South-eastern Pennsylvania

US: $17.5 million emergency funds for fighting spotted lantern fly

This week, U.S. Secretary of Agriculture Sonny Perdue announced there will be $17.5 million available in emergency funding to stop the spread of the spotted lantern fly in south-eastern Pennsylvania.

“We’ve seen a dramatic expansion in the range of this pest over the last year and we need to take decisive action to prevent the spotted lantern fly from spreading throughout Pennsylvania and into neighbouring states,” Perdue said. “We have the tools to fight this invasive insect and -together with the Pennsylvania Department of Agriculture- we have developed an area-wide approach that will begin before the pest starts to re-emerge in the spring.”

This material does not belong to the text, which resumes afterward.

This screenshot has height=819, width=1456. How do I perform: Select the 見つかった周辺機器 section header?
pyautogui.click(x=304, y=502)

The spotted lantern fly, with its distinctive and colourful wings, was first identified in Pennsylvania in 2014. The affected area expanded from 174 square miles in fiscal year 2016 to approximately 3,000 square miles by the end of FY 2017.

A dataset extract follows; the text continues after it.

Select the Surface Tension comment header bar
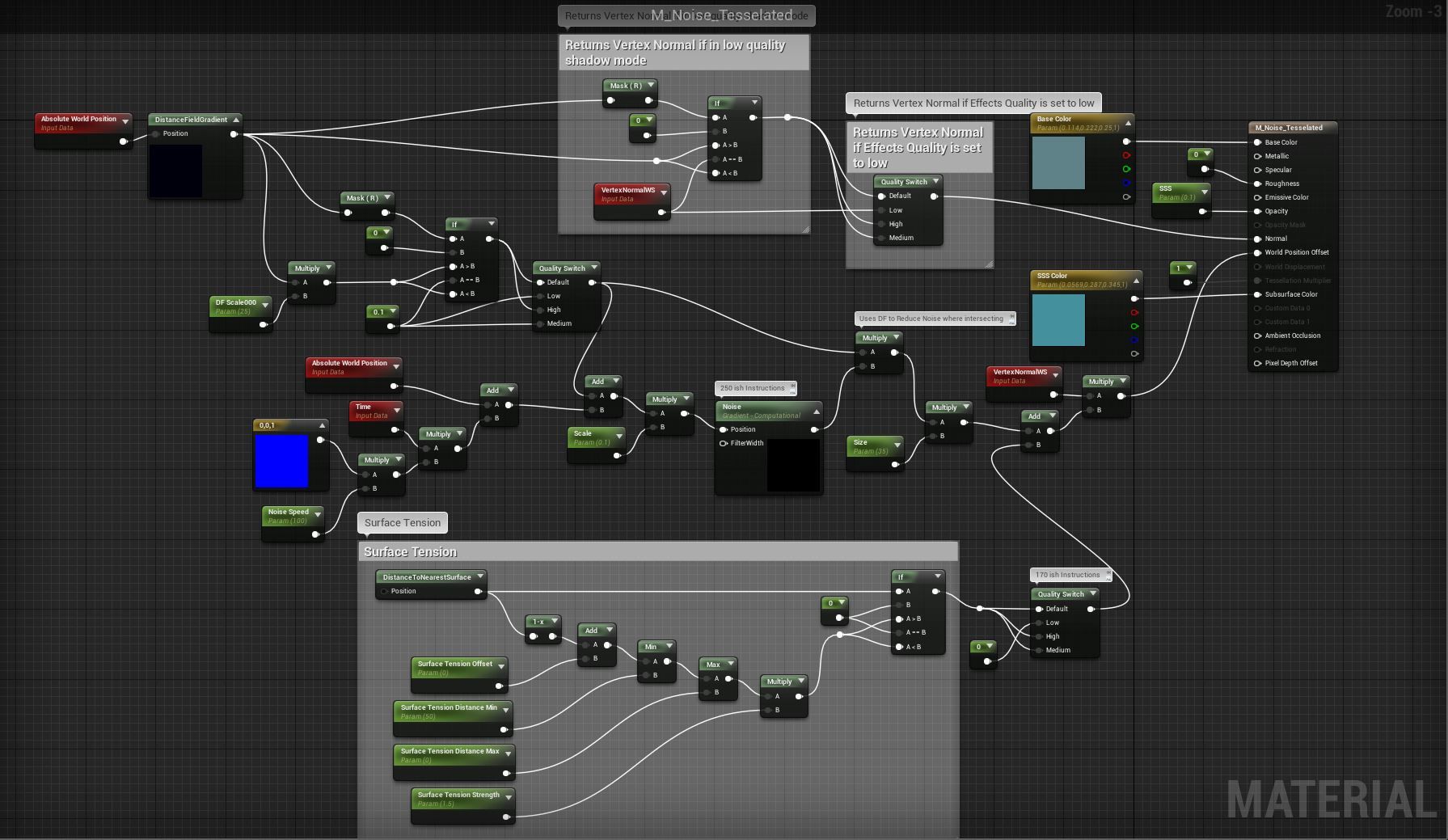Image resolution: width=1448 pixels, height=840 pixels. click(657, 552)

Fruitgrowersnews quoted Congressman Glenn Thompson as saying the insects were “wreaking havoc on Pennsylvania’s agricultural producers and landowners in 13 counties. This pest is a threat to apples, grapes, peaches, stone fruits and various tree species throughout Pennsylvania. I thank Secretary Perdue and USDA for its commitment to combating this destructive and invasive pest so we can hopefully eradicate it for good.”